In the last two months, appeals courts have ordered retirement associations in Sacramento and San Diego counties to disclose the information (see CA Court Rules for Disclosing Public Pension Amounts), and agencies in other California counties are complying with requests to release information on the pensions of retirees, the Los Angeles Times reports. But the Los Angeles County retirement association has had a long-standing policy of refusing to identify by name how much county retirees are receiving.
“Our member records are deemed confidential by statute, and may not therefore be disclosed to anyone except by order of a court of competent jurisdiction or by written authorization of the member,” Christine Roseland, the association’s attorney, said in a letter to The Times.
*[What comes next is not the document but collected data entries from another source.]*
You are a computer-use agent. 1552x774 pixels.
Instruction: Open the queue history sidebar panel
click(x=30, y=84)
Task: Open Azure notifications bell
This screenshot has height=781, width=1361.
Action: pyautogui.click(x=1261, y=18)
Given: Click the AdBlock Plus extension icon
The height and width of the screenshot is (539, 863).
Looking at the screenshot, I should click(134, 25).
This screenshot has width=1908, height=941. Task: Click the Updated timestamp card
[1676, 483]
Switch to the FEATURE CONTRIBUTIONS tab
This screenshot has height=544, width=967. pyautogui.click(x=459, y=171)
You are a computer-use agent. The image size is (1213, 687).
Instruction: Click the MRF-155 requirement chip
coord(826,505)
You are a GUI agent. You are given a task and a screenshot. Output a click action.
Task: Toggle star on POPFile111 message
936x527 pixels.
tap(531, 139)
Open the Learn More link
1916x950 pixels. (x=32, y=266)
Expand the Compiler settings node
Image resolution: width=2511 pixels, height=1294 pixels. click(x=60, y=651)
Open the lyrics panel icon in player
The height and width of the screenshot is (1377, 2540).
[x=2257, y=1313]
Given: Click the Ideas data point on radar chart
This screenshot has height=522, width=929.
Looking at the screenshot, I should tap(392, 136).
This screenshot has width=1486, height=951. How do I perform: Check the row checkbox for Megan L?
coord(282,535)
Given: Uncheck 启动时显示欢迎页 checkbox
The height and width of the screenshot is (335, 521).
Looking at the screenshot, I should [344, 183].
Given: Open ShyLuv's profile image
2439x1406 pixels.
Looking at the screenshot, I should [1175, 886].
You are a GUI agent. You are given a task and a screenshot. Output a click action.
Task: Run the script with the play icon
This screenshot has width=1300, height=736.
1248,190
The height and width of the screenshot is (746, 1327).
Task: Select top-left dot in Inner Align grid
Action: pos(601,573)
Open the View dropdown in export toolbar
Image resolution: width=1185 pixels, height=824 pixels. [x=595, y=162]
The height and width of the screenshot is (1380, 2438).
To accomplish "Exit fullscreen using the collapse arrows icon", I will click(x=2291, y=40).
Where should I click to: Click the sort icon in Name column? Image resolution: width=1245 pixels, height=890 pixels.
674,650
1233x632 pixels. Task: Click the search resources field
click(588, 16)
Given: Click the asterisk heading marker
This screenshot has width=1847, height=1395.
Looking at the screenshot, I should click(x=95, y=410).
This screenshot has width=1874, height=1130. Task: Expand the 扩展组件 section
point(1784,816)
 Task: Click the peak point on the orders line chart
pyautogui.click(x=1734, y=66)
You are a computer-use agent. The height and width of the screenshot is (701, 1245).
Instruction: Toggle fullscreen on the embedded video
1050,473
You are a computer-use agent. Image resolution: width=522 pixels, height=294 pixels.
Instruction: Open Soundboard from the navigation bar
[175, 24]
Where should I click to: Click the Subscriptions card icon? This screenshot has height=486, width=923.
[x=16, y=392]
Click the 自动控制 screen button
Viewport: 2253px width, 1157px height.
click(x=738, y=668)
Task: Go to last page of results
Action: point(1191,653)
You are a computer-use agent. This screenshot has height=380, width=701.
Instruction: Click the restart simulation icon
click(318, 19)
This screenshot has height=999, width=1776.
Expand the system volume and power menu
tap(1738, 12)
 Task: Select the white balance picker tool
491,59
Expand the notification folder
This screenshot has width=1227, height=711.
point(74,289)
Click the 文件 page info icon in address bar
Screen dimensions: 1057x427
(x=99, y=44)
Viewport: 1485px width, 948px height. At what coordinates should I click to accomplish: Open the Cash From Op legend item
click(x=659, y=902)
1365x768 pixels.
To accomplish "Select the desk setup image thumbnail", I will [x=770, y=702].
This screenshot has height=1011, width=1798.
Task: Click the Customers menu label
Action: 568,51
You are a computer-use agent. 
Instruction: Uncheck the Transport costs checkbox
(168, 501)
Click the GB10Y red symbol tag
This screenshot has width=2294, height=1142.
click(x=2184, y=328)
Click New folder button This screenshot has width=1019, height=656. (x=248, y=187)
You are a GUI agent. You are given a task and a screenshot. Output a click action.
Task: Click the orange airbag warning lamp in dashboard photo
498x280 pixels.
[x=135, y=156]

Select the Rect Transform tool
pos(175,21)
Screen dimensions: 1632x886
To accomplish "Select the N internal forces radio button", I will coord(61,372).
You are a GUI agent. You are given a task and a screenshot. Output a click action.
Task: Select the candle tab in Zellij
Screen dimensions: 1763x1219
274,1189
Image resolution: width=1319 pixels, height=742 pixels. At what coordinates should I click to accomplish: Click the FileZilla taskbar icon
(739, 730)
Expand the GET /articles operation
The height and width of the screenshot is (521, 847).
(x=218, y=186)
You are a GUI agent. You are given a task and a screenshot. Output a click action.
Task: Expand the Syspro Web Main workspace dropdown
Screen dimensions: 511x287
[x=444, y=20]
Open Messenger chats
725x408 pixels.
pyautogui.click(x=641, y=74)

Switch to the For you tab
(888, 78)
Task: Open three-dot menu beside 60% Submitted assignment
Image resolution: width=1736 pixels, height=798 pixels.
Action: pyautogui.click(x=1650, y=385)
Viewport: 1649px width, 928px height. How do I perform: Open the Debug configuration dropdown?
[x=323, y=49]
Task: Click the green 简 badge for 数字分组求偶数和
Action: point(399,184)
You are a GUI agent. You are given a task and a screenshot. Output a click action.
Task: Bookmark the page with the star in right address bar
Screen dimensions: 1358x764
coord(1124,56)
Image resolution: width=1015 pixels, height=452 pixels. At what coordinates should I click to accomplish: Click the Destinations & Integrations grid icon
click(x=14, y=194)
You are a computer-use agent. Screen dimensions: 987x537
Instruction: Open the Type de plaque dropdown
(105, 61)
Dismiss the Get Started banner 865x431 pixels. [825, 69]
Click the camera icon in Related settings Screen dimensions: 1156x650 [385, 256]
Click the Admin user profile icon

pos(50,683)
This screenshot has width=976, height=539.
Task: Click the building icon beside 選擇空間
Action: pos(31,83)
Roseland argued that disclosing the records “poses a significant threat to retirees’ privacy rights and safety but reveals little if anything about the workings of government.”
Los Angeles County’s retirement association is not reconsidering its stance. According to the Times, in the letter, Roseland said another court case involving the Sonoma County Employees Retirement Assn. is being considered in the 1st District Court of Appeal. “If this case were to reach a decision contrary to that in the Sacramento and San Diego cases, the issue would almost certainly have to be finally decided by the California Supreme Court,” Roseland wrote.
Two L.A. County supervisors said the information should be released. The Board of Supervisors appoints four of the nine members of the association’s board.
“It’s fairly common for that information to be released. I don’t know what the argument is against disclosure, and whether it’s persuasive,” said Supervisor Mark Ridley-Thomas. “It’s probably just a matter of time” before the information is ordered released, he added.